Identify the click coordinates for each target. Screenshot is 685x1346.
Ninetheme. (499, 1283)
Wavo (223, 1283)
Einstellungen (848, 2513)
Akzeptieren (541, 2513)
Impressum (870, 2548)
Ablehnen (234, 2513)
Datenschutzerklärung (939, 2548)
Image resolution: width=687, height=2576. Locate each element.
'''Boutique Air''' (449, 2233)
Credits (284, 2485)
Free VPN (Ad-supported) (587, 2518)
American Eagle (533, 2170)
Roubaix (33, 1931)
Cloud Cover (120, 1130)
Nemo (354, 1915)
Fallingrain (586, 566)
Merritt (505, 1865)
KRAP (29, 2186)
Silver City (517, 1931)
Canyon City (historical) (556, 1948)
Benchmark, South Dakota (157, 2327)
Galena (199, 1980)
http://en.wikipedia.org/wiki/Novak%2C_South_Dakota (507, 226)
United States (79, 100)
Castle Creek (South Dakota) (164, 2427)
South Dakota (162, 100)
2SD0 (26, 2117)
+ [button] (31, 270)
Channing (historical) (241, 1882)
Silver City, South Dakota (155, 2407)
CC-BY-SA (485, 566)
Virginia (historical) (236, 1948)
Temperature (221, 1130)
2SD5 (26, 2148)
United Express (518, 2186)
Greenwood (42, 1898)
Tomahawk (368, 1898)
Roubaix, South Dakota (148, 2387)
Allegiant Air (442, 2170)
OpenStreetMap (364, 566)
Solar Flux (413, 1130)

Task goal » Set out every line of the records above as a JSON list of strings, one string per line, leaving out any blank lines.

Output below »
[
  "Identify the click coordinates for each target. Screenshot is 685x1346.",
  "Ninetheme. (499, 1283)",
  "Wavo (223, 1283)",
  "Einstellungen (848, 2513)",
  "Akzeptieren (541, 2513)",
  "Impressum (870, 2548)",
  "Ablehnen (234, 2513)",
  "Datenschutzerklärung (939, 2548)",
  "Image resolution: width=687, height=2576. Locate each element.",
  "'''Boutique Air''' (449, 2233)",
  "Credits (284, 2485)",
  "Free VPN (Ad-supported) (587, 2518)",
  "American Eagle (533, 2170)",
  "Roubaix (33, 1931)",
  "Cloud Cover (120, 1130)",
  "Nemo (354, 1915)",
  "Fallingrain (586, 566)",
  "Merritt (505, 1865)",
  "KRAP (29, 2186)",
  "Silver City (517, 1931)",
  "Canyon City (historical) (556, 1948)",
  "Benchmark, South Dakota (157, 2327)",
  "Galena (199, 1980)",
  "http://en.wikipedia.org/wiki/Novak%2C_South_Dakota (507, 226)",
  "United States (79, 100)",
  "Castle Creek (South Dakota) (164, 2427)",
  "South Dakota (162, 100)",
  "2SD0 (26, 2117)",
  "+ [button] (31, 270)",
  "Channing (historical) (241, 1882)",
  "Silver City, South Dakota (155, 2407)",
  "CC-BY-SA (485, 566)",
  "Virginia (historical) (236, 1948)",
  "Temperature (221, 1130)",
  "2SD5 (26, 2148)",
  "United Express (518, 2186)",
  "Greenwood (42, 1898)",
  "Tomahawk (368, 1898)",
  "Roubaix, South Dakota (148, 2387)",
  "Allegiant Air (442, 2170)",
  "OpenStreetMap (364, 566)",
  "Solar Flux (413, 1130)"
]